The effort started before a 20-year-old University of North Carolina at Chapel Hill student was charged with driving the wrong way on Interstate 85 on July 19 and killing three people in a head-on collision. Authorities said he had been drinking at two Chapel Hill bars in the hours before the crash.

But the effort takes on more importance as thousands of college students return to Chapel Hill in the coming weeks for the start of the 2015-16 school year.

"Binge drinking and underage drinking has become more of a focus in Chapel Hill because there were issues with it," said Chris Carini, owner of Linda's Bar & Grill, on East Franklin Street. "In college towns in general, you will find more of a presence because there needs to be – there are more people who are underage."

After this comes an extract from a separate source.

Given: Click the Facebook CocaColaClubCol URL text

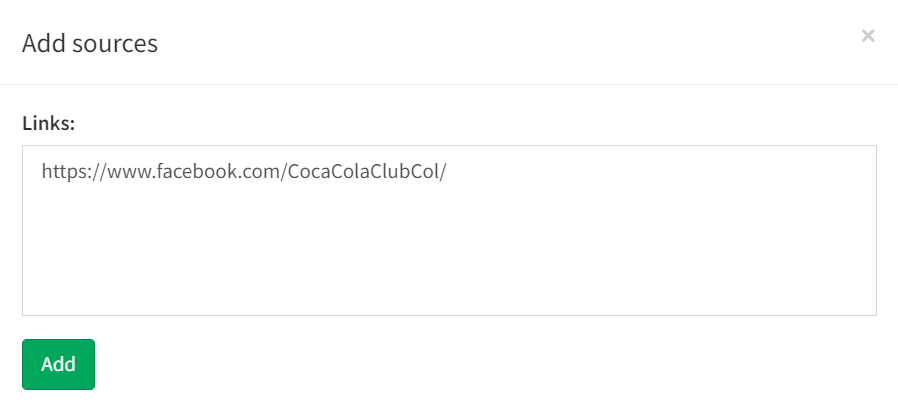Looking at the screenshot, I should pyautogui.click(x=243, y=171).
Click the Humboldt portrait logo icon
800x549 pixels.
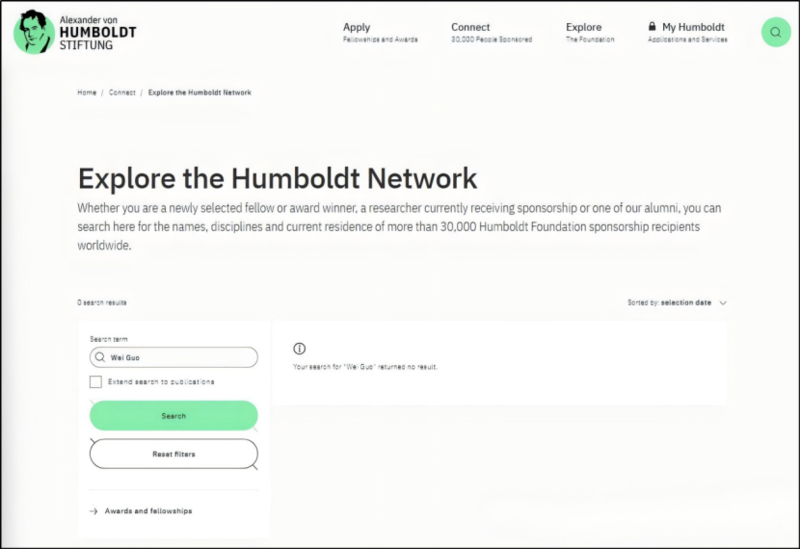coord(34,32)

Carini said all of his bartenders know the IDs of customers must be checked, or ALE will be checking on them.

"If you don't protect them, you can't protect yourself," he said of Linda's motto when it comes to customers.

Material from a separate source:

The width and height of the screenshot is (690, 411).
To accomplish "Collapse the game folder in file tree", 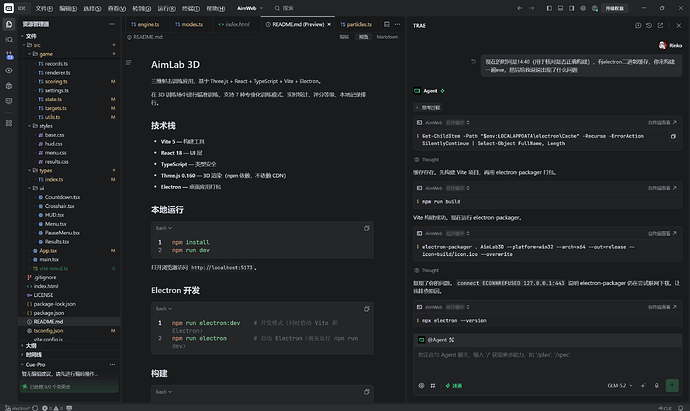I will (45, 54).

The two bars linked to Chandler Michael Kania, the student charged in the fatal I-85 crash, have both been cited in recent years for underage drinking, according to the state Alcoholic Beverage Control Commission.

La Residence, at 202 W. Rosemary St., was fined $2,400 for a sale to an underage person in 2010. He's Not Here, at 112½ W. Franklin St., faced a similar fine last year and has a pending case from April of this year.

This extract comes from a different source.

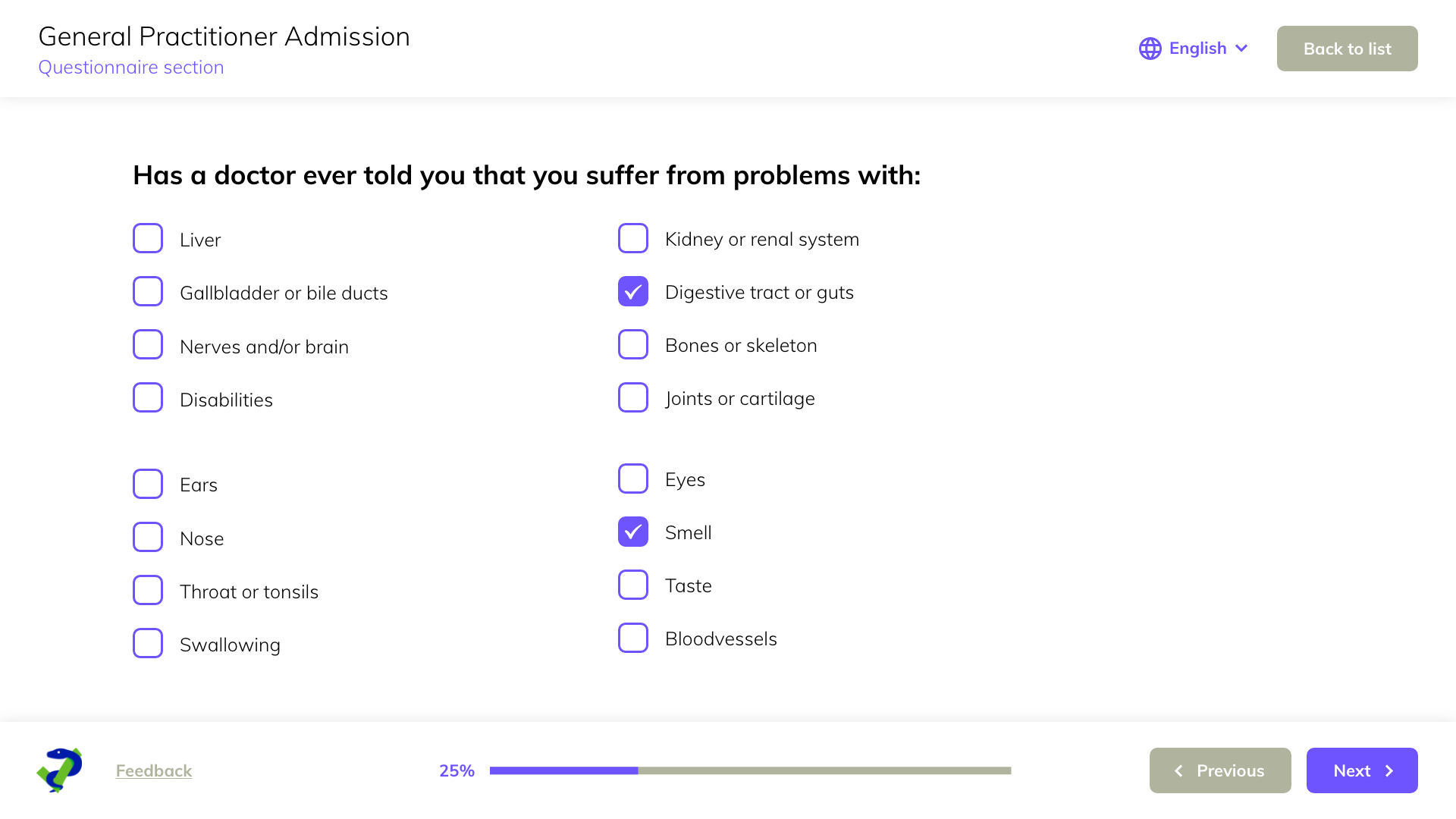Tick the Throat or tonsils checkbox
1456x819 pixels.
(x=148, y=590)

The Chapel Hill Police Department has an investigator dedicated to alcohol law enforcement, Lt. Joshua Mecimore said. The investigator is constantly monitoring bars, restaurants and retail stores to make sure they aren't selling alcohol to anyone underage, he said.

"We're less concerned about alcohol itself and more concerned with the things that come as a result of alcohol use," Mecimore said.

Chapel Hill police are partnering with state Division of Alcohol Law Enforcement agents and the ABC Commission. Together, they will try reach students at UNC-Chapel Hill's orientation next month.

Mecimore said it's a challenge every year to reach a new wave of students who may not be familiar with enforcement policies, but the message is simple.

"If you are under 21, you are not allowed to drink. If we catch you providing alcohol to someone under 21, you are going to be charged," he said.